Last-ditch gene therapy

When you're born into a family where other males have died in infancy and you've just been diagnosed with the X-linked form of severe combined immunodeficiency, the options are not plentiful. A child in exactly this situation became the first in Australia to undergo gene therapy, as reported by Ginn et al (→ Treatment of an infant with X-linked servere combined immunodeficiency (SCID-X1) by gene therapy in Australia)

However, being a pioneer is not easy. The treatment failed in this child, while three others overseas have since developed a lymphoproliferative disorder. So what stance should we now take on gene therapy? Thrasher’s editorial discusses its efficacy, safety and regulation in France, the US and the UK (→ Gene therapy: great expectations?). From Australia, Trent’s commentary discusses our regulatory checks and balances (→ Oversight and monitoring of clinical research with gene therapy in Australia).

 

Sleepers, wake!

We hope anyone found nodding off at last year’s Sleep Loss Symposium got lots of sympathy and good advice. Sleep deprivation is a price we pay to live in a 24/7 world, but its effects can range from illness and burnout to major accidents, such as the 1989 Exxon Valdez grounding. Rogers and Grunstein give us the highlights from the Symposium, including the medical, behavioural, technological and legal measures against sleep loss (→ 24/7 Health. Second annual Sleep Loss Symposium: working and sleeping around the clock).

Drawing blood

How can we reasonably exclude DVTs in patients? And if a patient does have a DVT, for how long should anticoagulation be continued to prevent recurrence? Ho et al answer these and other common questions on venous thromboembolism in their Clinical Update (→ Venous thromboembolism: diagnosis and management of deep venous thrombosis).

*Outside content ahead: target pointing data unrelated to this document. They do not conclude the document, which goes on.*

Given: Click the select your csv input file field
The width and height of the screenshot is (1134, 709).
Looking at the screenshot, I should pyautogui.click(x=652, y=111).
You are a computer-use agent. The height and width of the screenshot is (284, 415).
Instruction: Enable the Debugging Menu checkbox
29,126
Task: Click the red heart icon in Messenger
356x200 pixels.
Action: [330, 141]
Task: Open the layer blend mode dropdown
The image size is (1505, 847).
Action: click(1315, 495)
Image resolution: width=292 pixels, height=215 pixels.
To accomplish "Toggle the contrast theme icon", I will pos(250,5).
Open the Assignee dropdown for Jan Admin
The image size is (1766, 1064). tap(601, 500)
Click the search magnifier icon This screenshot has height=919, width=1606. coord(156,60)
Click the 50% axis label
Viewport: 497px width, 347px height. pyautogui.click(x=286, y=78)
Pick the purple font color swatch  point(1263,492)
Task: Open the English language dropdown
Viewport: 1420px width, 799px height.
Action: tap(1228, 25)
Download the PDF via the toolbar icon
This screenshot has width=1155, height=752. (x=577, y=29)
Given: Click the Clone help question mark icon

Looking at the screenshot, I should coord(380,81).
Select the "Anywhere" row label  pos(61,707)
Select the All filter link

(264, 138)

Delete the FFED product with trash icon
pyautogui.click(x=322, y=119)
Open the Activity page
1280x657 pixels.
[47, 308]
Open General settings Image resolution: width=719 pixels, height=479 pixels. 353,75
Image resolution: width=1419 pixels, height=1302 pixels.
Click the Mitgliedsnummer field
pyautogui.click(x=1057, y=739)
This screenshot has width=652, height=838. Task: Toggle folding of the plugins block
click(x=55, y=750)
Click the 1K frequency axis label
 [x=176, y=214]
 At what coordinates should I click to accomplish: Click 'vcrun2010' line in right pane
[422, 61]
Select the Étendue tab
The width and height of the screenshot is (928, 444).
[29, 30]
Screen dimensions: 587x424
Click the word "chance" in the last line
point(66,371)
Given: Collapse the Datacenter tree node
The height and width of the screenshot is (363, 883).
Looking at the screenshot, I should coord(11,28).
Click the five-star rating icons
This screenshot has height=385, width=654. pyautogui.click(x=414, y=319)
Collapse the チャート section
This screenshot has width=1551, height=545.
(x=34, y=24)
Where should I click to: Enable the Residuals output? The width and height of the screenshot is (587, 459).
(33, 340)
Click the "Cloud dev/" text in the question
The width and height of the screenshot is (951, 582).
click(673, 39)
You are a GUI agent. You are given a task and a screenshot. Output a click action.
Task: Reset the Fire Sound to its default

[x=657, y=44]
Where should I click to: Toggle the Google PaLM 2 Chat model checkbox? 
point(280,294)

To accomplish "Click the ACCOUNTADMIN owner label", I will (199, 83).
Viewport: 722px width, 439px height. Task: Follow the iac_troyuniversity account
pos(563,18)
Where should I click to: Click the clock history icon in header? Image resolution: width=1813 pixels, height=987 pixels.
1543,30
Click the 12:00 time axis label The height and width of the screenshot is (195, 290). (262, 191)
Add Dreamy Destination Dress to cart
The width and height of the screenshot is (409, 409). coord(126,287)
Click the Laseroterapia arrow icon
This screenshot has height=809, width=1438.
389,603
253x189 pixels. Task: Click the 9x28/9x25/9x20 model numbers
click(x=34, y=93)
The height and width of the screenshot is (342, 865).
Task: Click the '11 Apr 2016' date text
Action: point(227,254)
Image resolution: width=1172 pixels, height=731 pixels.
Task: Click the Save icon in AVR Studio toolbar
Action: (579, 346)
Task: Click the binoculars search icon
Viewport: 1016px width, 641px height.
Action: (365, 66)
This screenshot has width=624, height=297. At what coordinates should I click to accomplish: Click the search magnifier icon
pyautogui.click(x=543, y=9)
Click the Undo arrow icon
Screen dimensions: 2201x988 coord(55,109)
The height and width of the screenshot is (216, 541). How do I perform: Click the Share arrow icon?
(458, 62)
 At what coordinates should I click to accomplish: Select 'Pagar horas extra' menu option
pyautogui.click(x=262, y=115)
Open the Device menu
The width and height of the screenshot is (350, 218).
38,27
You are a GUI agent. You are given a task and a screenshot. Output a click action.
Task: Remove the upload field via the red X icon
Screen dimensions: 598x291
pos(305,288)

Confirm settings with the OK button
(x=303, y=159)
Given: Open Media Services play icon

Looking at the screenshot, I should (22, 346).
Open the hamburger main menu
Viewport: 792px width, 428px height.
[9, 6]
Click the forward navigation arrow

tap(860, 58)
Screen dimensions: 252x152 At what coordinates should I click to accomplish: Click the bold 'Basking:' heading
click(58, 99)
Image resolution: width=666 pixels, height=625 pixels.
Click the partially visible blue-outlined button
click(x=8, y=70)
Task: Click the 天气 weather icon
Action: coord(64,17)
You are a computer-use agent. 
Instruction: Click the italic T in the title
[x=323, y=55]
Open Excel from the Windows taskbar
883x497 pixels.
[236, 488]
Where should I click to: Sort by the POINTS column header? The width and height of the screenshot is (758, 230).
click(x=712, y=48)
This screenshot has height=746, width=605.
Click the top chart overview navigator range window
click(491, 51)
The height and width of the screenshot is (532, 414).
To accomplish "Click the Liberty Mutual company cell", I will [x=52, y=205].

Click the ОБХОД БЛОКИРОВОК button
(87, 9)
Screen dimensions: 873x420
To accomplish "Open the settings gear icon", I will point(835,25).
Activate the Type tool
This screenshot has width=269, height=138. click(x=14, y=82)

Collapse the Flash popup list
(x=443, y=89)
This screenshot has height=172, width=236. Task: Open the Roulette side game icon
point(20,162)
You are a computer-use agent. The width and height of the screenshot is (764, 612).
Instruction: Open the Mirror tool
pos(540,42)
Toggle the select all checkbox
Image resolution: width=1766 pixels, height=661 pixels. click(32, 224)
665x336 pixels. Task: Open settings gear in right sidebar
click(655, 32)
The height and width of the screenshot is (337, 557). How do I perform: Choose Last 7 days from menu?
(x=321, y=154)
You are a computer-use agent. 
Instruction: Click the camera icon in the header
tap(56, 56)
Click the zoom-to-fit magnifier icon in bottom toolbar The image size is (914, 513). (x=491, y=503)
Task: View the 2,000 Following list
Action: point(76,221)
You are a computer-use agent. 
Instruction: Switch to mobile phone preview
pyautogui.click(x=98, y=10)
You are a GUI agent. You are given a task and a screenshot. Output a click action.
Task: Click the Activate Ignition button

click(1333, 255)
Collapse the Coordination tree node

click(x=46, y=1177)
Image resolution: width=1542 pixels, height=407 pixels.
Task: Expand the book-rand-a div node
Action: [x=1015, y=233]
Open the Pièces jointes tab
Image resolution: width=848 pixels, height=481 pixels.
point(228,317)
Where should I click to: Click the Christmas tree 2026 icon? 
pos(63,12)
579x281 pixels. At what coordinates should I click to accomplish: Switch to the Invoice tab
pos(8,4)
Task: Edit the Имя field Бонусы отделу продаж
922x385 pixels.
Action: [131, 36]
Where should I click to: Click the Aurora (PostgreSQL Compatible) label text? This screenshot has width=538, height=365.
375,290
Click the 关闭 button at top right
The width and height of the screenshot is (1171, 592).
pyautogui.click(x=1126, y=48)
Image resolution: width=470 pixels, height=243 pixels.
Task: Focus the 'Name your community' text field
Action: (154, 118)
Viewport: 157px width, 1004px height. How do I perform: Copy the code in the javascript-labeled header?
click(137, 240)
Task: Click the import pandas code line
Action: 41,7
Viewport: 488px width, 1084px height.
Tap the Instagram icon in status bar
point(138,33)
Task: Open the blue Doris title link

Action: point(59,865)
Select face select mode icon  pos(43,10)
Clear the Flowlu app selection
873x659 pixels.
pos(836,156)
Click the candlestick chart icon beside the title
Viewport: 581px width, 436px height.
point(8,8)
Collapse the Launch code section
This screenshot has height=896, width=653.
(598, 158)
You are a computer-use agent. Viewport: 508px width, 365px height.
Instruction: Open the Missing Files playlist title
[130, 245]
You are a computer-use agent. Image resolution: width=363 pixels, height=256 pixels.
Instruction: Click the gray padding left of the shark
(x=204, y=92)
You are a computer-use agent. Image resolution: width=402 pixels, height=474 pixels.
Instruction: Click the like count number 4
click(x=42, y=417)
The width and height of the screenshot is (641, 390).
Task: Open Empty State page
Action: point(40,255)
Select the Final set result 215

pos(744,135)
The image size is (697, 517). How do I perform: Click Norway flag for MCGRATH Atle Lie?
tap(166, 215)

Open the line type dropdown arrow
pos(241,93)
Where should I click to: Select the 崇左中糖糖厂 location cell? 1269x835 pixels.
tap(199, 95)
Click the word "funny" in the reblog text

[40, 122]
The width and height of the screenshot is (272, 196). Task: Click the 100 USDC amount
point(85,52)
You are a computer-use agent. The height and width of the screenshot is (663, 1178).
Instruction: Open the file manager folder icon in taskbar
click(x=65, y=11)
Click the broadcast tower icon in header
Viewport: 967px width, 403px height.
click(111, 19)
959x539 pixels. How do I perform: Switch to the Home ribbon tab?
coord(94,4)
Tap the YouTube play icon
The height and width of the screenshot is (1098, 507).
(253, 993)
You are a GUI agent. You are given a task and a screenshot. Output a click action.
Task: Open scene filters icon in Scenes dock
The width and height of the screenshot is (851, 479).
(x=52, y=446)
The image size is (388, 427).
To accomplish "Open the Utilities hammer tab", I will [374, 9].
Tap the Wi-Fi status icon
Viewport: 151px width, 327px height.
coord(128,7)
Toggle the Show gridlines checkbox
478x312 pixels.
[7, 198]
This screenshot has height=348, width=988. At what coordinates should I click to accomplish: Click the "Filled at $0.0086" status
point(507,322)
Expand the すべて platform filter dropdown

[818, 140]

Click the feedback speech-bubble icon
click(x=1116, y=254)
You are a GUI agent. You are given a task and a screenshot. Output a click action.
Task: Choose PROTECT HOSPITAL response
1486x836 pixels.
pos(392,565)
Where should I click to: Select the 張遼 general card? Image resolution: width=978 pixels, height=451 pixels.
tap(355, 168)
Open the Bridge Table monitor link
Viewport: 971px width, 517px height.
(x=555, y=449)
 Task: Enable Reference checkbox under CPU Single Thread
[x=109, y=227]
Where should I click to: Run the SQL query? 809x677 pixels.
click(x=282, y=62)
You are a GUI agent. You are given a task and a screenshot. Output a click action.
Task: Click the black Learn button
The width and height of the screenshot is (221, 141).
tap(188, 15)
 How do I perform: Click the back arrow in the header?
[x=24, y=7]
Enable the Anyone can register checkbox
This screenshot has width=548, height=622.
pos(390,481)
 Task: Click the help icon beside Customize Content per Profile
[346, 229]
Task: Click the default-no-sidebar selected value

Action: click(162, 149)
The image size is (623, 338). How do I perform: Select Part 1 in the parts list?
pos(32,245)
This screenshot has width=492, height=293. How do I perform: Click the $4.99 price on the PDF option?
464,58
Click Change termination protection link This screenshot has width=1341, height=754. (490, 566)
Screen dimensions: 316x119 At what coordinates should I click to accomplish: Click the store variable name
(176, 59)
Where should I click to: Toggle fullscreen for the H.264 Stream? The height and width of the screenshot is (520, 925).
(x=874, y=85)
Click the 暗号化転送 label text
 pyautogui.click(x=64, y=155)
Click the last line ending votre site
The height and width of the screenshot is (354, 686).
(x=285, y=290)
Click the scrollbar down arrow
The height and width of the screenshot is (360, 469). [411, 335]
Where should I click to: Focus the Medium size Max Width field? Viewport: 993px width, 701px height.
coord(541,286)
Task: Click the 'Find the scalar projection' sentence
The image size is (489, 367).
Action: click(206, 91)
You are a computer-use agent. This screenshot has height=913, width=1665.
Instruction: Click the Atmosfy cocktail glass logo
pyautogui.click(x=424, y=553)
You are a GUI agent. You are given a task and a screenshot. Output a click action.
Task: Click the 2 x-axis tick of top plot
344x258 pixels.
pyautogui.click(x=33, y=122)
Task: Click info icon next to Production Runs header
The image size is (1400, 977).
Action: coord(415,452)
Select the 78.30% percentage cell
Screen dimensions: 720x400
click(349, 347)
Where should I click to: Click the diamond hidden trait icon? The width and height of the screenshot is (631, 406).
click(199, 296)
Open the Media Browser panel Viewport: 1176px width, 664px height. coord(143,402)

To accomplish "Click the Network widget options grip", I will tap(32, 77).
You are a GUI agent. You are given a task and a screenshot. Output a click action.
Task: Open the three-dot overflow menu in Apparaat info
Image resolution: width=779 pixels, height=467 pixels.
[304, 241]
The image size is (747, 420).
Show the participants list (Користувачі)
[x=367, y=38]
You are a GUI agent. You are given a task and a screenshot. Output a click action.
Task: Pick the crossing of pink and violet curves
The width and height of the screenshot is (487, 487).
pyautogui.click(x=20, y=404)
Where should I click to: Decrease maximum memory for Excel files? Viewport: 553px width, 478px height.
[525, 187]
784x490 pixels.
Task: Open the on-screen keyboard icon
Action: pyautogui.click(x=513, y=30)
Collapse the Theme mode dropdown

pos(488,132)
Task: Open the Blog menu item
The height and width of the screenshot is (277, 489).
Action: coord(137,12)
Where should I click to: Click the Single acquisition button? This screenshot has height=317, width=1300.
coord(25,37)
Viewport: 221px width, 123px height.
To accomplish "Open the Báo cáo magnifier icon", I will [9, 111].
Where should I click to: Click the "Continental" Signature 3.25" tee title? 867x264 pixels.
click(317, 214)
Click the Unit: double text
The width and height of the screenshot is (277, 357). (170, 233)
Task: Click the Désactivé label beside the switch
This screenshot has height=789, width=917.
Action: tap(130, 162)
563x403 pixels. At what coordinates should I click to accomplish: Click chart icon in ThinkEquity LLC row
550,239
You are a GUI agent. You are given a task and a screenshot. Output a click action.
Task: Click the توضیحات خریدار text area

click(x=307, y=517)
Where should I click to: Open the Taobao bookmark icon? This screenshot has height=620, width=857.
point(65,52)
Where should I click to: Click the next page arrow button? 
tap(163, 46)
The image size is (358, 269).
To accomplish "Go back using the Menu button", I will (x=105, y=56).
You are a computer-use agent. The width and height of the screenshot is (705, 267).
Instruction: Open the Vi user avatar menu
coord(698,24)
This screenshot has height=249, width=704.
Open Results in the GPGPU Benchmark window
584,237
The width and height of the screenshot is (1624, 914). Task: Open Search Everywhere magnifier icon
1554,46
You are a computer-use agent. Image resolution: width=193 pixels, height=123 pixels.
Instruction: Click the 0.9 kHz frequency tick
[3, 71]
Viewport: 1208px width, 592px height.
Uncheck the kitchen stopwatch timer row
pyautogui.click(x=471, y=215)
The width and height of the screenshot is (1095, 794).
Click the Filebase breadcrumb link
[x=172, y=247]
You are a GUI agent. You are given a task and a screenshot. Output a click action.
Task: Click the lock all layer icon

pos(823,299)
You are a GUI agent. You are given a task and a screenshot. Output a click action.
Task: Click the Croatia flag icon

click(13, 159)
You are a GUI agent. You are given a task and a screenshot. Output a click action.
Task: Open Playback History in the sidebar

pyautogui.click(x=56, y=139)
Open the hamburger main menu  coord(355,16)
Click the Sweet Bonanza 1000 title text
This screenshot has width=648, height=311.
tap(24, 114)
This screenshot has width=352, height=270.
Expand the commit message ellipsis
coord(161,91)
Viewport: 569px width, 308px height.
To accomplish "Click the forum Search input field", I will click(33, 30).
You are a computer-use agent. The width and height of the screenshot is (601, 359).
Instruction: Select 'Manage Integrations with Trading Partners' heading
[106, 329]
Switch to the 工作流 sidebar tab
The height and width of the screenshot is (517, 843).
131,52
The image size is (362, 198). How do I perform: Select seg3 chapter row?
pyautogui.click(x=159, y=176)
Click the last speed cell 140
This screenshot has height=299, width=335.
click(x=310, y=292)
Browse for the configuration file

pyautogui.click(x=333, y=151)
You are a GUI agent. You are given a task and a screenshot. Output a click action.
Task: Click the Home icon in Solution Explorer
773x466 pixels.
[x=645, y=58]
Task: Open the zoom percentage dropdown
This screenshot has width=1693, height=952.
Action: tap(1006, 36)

And for a snapshot of how anaemia is treated in patients with cancer, turn to the results of the Australian Cancer Anaemia Survey (→ The Australian Cancer Anaemia Survey: a snapshot of anaemia in adult patients with cancer) by Seshadri et al.

Take it to the limit

Are you thinking of employing Super-nanny to solve your patients' parenting problems? Or could it be that you're raising your own little insomniac? Rather than lose any more sleep over these vexing issues, take the advice of Heussler in this issue’s MJA Practice Essentials —Paediatrics article and set some limits! (→ 9. Common causes of sleep disruption and daytime sleepiness: childhood sleep disorders II)

Attacking ataxia

Friedreich ataxia is the commonest inherited ataxia. On average, it affects people at 10 years of age and leads to death within 40 years of onset. These are all good reasons to look hard for a cure and, although we're not there yet, Delatycki et al describe the genetic and molecular findings that are spawning new therapies (→ Friedreich ataxia: from genes to therapies?).

Cancer talk

We all know the aphorism "men are more likely to die with prostate cancer than from it". However, this may be misleading, say Baade and colleagues, particularly for men diagnosed in their 50s or 60s. The authors make their case for what to tell patients about their risk of prostate cancer in "Communicating prostate cancer risk: what should we be telling our patients?".

Another time ... another place

That we are not much sicker and much madder than we are is due exclusively to that most blessed and blessing of all natural graces, sleep.